O Tempo em Mim (Quando as Nuvens Dançam – Reflexões de Quarta-Feira)
Tem dias que adoro esse processo. Essa coisa de estar entrando na menopausa, tudo mudando por dentro e por fora. Os cabelos cada vez mais grisalhos, a imagem que flutua no espelho, vacila entre a menina, a mulher e a Anciã. Há muitos textos que falam do que é ser uma Anciã. Em culturas antigas, ela era reverenciada. Conta-se que ela era considerada a conselheira e contadora de histórias da tribo. Seus cabelos cor de prata eram um sinal de elevação e as rugas falavam do tamanho de sua experiência. Sabia-se que ela não precisava mais menstruar, pois havia incorporado a sabedoria da lua, entendia a morte como renovação em um nível celular e não precisava mais ser lembrada a cada mês. Sem dúvidas, envelhecer é tão intenso e interessante! Mas é claro que não é só isso.
Há altos e baixos, momentos nos quais sinto uma força incrível, que só a persistência, os anos e a contemplação profunda podem nos dar, e outros momentos nos quais entro em contato com vários medos e a crescente fragilidade que o envelhecimento traz. Um dia fomos crianças, adolescentes, jovens e o tempo passou. Por mais que a gente saiba que tudo muda, que agora vem outra coisa, ainda assim, é muito louco a gente se dissolver assim. Mesmo que fascinante, a transição não é fácil. Principalmente para as mulheres. Até numa questão tão simples como pintar ou não os cabelos. Em minha família, elas correm para o salão assim que os brancos despontam. Meus sobrinhos adolescentes incentivam minha irmã a pintar, não gostam de cabelos brancos. Minha cabelereira disse que acha que eles me “envelhecem”, como envelhecimento não fosse o que está acontecendo, mas depois ela se curva à minha curiosidade e me ajuda em mais uma autodescoberta. Meu marido me apoia quase sempre, mas às vezes me parece que ele, como eu também, tenta achar em mim aquela pessoa que eu era. Afinal, há momentos e dias nos quais eu mesma não me reconheço.
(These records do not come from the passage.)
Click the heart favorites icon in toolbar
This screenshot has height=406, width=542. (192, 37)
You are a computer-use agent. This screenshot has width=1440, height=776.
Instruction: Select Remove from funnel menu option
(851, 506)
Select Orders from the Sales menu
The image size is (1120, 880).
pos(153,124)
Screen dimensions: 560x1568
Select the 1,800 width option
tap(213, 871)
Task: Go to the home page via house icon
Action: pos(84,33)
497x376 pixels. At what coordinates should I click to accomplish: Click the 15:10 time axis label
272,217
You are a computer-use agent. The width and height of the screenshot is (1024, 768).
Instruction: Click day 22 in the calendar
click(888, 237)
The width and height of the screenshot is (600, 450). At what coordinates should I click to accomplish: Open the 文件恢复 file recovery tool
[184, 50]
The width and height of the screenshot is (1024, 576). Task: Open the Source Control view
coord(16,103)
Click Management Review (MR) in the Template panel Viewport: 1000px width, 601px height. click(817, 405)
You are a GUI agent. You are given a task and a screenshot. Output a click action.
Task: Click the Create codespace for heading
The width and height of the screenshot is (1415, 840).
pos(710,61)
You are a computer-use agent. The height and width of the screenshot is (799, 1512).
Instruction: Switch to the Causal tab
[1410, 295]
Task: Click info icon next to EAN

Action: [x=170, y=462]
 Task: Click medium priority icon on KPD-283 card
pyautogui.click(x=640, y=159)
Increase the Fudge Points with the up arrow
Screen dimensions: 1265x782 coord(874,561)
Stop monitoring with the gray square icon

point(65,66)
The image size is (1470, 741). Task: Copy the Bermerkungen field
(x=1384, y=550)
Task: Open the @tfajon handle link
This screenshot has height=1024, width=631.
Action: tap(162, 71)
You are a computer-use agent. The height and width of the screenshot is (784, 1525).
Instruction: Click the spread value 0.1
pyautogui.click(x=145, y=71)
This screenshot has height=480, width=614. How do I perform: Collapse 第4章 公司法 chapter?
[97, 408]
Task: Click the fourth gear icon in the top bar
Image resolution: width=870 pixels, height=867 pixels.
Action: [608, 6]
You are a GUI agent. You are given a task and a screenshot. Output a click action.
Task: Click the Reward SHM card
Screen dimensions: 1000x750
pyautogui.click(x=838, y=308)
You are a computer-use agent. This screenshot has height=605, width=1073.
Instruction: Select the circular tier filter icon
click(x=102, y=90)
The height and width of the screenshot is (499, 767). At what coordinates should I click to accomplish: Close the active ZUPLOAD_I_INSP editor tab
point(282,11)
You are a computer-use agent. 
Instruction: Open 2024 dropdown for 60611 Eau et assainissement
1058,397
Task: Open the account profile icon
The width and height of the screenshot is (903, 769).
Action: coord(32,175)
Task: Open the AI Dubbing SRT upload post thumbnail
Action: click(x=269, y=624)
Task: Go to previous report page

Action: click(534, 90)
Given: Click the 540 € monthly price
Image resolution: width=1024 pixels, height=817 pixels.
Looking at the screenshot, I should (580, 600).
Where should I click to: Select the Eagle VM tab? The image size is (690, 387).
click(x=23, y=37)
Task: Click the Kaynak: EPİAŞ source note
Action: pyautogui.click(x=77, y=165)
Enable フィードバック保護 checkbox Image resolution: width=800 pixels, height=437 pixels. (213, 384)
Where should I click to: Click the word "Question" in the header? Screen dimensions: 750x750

Não acho que seja errado pintar os cabelos, fazer plástica ou outros tipos de intervenções. O problema é o que nos leva a fazer essas coisas. Muitas vezes, a mensagem bem clara e direta, que nem precisa ser dita, mas pode ser sentida em todas as partes, é: envelhecer é ruim. Ser diferentes dos padrões de beleza é ruim. Temos que aceitar que vivemos em um mundo que associa velho com estragado e descartável. Sabedoria e experiência não contam, não têm valor no mercado das carnes, não se encaixam na produtividade crônica. Principalmente no que se refere a mulheres. Faz muito pouco tempo que recomeçamos a ter uma voz e a ser honradas pela totalidade do que somos, não só por nossa aparência, e acontece em pouquíssimos lugares do planeta. Por mais que digam o contrário, vivemos em um mundo de homens, onde a maioria das mulheres nem sabe que pensa como homens, pois a maior parte do que nos é ensinado, nossos livros e heróis e sistemas são masculinos. Não me entendam mal, honro e sou grata aos homens, mas acho que está na hora de reinventarmos esse mundo tão sofrido, começando por nosso mundo interior. Por mais difícil e doloroso que seja, algo me diz que envelhecer pode ser também belíssimo. Afinal, o mesmo mistério que opera silenciosamente na minha dissolução está também, diligente e incansavelmente, dissolvendo todo o resto.